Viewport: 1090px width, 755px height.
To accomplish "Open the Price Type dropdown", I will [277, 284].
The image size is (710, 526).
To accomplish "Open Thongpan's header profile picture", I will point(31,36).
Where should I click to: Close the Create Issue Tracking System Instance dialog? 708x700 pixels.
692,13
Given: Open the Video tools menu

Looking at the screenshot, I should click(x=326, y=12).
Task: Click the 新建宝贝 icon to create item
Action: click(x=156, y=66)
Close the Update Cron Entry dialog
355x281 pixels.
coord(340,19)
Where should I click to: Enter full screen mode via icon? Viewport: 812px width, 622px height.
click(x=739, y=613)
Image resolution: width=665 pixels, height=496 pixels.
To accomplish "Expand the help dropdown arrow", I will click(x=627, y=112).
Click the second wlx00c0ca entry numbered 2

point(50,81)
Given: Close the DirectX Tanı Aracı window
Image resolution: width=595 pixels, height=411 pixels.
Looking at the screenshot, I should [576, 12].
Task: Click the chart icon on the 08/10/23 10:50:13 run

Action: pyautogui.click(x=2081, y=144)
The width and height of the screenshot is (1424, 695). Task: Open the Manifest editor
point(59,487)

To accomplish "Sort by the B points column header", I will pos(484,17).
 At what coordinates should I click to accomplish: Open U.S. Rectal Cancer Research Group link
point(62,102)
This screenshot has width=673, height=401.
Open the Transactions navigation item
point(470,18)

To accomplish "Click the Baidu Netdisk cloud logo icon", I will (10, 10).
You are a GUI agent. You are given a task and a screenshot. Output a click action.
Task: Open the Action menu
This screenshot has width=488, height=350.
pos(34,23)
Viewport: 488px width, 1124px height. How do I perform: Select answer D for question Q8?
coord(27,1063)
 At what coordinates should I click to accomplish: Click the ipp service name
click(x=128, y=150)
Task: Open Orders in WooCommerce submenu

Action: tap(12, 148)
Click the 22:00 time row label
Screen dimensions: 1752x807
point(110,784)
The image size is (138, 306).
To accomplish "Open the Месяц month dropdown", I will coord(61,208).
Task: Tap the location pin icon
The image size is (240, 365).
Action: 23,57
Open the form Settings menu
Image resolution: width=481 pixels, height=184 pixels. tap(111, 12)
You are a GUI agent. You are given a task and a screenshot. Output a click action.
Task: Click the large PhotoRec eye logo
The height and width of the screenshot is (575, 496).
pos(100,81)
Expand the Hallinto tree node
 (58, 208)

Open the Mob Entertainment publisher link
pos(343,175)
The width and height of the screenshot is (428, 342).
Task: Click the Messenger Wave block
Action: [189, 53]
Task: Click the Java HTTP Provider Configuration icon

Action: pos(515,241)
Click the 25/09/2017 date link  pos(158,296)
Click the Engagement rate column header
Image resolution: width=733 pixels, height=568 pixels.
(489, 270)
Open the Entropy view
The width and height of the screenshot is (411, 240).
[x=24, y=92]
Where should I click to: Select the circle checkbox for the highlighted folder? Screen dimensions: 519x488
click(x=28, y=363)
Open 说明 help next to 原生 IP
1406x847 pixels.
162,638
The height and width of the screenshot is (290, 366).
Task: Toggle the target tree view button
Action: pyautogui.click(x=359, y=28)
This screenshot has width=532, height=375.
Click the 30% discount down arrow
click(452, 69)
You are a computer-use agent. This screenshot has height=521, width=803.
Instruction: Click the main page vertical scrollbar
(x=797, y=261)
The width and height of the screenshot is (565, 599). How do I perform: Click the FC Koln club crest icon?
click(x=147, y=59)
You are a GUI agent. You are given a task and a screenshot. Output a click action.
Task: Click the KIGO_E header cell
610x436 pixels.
::::::::
→ **What you have to do**: Which lines above include the string "will"? Show them.

→ **Exercise output**:
To accomplish "Open the Price Type dropdown", I will [277, 284].
To accomplish "Open Thongpan's header profile picture", I will point(31,36).
To accomplish "Expand the help dropdown arrow", I will click(x=627, y=112).
To accomplish "Sort by the B points column header", I will pos(484,17).
To accomplish "Click the Baidu Netdisk cloud logo icon", I will (10, 10).
To accomplish "Open the Месяц month dropdown", I will coord(61,208).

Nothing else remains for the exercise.